Currently, these contracts stipulate that all grapes supplied to the CCW by its 540 members must be sold to Accolade, and that Accolade must purchase all available supply. For about 25 running, Accolade has honoured this agreement for the ongoing supply of its Banrock Station brand. 

The buyout offer follows on from building economic pressures in the region that have seen wineries offer grape growers rates as low as $120 per tonne, less than half the cost of production. $120 per tonne is comparable to the region’s standard rate in the 1970s. The severity of the situation recently spurred the South Australian State Government to work with Riverland Wine to supply immediate and direct support to the struggling industry in the form of emergency grants of up to $1,500. 

“This additional funding to assist grape growers help cover routine costs through this challenging season continues our strong commitment to South Australia’s growers and local industries that underpin regional communities,” said Clare Scriven, South Australia’s minister for primary industries.

“The support work through Rural Business Support will provide assistance to the wine industry which has been heavily impacted by disrupted market conditions and global over-supply.”

While necessary, the government grants are a temporary solution to a problem that is expected to worsen. Another proposed solution is that of a moratorium on the planting of grapevines

Accolade is pitching its buyout offer as a solution to the currently unsustainable trading conditions that are putting pressures on both growers and suppliers. 

The buyout offer is being presented to the cooperative over a series of meetings in Riverland this week.

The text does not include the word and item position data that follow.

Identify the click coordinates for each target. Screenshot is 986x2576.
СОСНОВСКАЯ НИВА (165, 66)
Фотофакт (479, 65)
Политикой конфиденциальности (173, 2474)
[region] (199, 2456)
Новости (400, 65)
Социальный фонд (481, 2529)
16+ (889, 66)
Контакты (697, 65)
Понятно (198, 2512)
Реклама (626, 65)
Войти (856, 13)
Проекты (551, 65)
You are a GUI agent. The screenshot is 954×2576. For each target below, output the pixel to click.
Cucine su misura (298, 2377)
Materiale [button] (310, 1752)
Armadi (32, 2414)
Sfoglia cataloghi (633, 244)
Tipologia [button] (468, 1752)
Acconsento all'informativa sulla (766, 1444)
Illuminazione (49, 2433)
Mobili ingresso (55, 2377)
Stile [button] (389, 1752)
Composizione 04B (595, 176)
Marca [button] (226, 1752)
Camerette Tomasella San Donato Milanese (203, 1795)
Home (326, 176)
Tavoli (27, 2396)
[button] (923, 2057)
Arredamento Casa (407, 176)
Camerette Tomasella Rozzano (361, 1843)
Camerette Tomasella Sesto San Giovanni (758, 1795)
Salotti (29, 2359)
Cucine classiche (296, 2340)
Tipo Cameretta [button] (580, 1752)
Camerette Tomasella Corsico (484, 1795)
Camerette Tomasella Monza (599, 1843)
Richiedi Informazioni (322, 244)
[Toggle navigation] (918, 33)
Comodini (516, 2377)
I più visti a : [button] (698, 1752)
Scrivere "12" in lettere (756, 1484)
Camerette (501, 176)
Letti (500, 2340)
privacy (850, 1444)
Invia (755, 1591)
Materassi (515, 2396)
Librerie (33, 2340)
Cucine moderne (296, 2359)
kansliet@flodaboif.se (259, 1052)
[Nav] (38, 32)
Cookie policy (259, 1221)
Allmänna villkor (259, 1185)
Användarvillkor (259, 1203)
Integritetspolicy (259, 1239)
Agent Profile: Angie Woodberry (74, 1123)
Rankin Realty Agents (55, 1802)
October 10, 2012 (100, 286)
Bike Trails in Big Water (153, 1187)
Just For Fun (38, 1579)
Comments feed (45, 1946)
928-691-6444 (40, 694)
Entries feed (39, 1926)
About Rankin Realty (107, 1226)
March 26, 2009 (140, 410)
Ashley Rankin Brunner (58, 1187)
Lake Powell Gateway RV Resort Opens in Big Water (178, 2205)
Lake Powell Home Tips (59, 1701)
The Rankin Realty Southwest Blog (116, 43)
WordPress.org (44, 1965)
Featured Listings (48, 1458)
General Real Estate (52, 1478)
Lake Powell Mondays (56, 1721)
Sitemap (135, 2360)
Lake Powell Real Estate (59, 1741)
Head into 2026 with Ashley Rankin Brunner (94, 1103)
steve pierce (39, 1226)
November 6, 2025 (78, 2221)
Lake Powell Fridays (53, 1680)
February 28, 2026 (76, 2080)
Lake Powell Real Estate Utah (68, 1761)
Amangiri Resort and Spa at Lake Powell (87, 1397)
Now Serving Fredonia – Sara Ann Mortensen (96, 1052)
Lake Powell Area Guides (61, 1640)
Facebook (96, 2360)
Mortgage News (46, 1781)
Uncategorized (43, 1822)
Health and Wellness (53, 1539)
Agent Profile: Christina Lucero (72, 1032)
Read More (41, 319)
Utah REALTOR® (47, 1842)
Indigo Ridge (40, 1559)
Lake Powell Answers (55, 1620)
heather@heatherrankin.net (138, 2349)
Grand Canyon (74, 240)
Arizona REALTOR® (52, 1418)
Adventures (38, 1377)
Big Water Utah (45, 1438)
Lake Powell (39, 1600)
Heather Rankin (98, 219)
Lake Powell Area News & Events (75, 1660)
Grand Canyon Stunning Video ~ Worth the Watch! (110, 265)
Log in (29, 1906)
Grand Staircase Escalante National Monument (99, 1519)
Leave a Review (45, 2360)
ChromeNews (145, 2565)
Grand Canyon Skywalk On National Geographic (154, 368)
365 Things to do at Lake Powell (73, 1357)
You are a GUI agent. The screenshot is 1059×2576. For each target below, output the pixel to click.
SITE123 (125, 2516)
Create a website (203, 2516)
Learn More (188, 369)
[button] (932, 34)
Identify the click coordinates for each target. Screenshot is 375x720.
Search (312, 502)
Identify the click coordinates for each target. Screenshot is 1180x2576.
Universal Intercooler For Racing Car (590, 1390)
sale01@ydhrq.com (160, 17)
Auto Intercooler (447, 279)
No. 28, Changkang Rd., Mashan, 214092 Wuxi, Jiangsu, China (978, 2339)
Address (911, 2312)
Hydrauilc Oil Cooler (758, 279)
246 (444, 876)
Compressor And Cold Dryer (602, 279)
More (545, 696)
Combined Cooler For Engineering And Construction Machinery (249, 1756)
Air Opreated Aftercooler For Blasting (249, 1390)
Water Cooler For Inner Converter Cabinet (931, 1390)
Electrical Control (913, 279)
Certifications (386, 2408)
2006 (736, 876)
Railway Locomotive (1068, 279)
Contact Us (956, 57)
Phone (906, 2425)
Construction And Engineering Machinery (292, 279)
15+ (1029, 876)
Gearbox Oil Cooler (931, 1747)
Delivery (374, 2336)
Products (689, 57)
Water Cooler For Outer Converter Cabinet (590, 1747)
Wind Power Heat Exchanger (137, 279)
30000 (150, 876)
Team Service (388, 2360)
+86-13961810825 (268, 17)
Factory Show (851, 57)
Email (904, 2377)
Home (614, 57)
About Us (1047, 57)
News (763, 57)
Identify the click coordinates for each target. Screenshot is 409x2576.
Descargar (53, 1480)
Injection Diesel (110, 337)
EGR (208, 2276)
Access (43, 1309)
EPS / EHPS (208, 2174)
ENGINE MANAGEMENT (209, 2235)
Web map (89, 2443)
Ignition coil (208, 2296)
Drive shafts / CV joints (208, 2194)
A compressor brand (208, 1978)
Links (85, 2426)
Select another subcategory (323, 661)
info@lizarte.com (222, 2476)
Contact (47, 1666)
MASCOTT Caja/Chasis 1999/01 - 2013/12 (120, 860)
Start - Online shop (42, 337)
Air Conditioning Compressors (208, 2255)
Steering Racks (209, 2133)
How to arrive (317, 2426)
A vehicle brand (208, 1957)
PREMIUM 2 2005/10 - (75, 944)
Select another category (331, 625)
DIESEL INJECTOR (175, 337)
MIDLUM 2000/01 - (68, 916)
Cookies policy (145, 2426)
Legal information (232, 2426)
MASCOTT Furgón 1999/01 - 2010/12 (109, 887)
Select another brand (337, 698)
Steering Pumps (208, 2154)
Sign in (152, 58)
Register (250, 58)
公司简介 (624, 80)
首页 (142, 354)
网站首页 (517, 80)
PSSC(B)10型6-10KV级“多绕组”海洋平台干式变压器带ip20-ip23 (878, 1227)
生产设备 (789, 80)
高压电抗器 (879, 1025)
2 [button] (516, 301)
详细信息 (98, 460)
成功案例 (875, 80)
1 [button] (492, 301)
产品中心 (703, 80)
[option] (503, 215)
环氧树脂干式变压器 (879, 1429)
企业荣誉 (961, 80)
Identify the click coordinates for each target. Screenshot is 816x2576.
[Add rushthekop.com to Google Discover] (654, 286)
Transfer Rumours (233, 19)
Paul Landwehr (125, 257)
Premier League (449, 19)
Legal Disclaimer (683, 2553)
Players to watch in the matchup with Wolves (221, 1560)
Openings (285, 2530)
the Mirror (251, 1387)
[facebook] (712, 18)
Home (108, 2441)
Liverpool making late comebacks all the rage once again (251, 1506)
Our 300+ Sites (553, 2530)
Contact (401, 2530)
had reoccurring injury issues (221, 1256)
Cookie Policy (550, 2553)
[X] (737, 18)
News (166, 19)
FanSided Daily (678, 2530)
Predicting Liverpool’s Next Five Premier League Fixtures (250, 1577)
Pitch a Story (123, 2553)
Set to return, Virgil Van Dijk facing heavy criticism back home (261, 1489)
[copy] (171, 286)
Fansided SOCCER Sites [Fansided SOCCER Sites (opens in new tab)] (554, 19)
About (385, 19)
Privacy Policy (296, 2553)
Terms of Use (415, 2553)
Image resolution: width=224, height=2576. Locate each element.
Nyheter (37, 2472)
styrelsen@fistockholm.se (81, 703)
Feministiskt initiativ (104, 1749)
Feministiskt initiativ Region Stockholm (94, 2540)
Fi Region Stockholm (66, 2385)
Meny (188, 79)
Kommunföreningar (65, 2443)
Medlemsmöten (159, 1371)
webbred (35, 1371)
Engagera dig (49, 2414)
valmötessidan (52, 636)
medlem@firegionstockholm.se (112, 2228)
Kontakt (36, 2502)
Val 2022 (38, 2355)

Key terms of the package include: 

  1. Voluntary buyout.
  2. Relief (of $11 per tonne) from CCW’s separate bulk wine contract.
  3. Pricing to be “transparently set” by the weighted district average.
  4. Accolade’s total contracted volume to be reduced to 150,000 tonnes.

While participating growers would be free to continue growing and selling grapes to other producers should the offer be accepted, it is highly likely that many will take the opportunity to exit the industry altogether. 

The offer also follows on from Accolade’s recent financial troubles that resulted in Australian Wine Holdco Limited, a consortium of international institutional investors, taking equity ownership of Accolade Wines to implement a recapitalisation plan that aims to improve the financial stability of the company. 

“As an industry, for us to continue as if no response is required simply isn’t sustainable,” said Robert Foye, CEO at Accolade Wines.

“We have a shared responsibility to face into this challenge and respond.”